Agreed, but I think that's the behaviour that you expect when tracing, and
when you trace in a monad you would expect get the semantics of that monad
as well. For example, you may be using traceM to check that your monad has
the strictness behaviour that you expect.
I usually use traceM to view temporary values in a list or maybe
comprehension, and then the semantics are obvious because I'm tracing a
value that is about to be consumed by the next stage in the pipeline.
I could add some notes about it being best applied with certain monads.
Chris
On 25 January 2013 16:44, Patrick Palka
Note that traceM won't work correctly for monads that are not strict in the first argument of >>=, e.g. the Identity monad.

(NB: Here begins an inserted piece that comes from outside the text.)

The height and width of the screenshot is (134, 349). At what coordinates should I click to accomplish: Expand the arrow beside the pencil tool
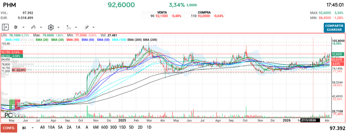(x=93, y=27)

For example, this will not print anything: runIdentity $ traceM "test" >> return ()
On Mon, Jan 21, 2013 at 11:48 AM, Chris Seaton
wrote: I use printf-style debugging a lot, so I am always adding and removing applications of trace. There is the Debug.Trace.traceIO function that makes this easy to do in the IO monad (it just applies hPutStrLn stderr), but is that specialisation to IO unnecessary?
I find myself always using this utility function:
traceM :: (Monad m) => String -> m () traceM message = trace message $ return ()
Which can be used to implement traceIO.
traceIO :: String -> IO () traceIO = traceM
That way I can traceM in whatever monad I am in. It is easier to add and remove an application of trace, because I do not have to wrap it around something, and I do not have to remember the return. Of course, you are still subject to however your monad chooses to order the execution of these traces, but that is what people expect when using trace.
Would traceM be a wanted addition to Debug.Trace?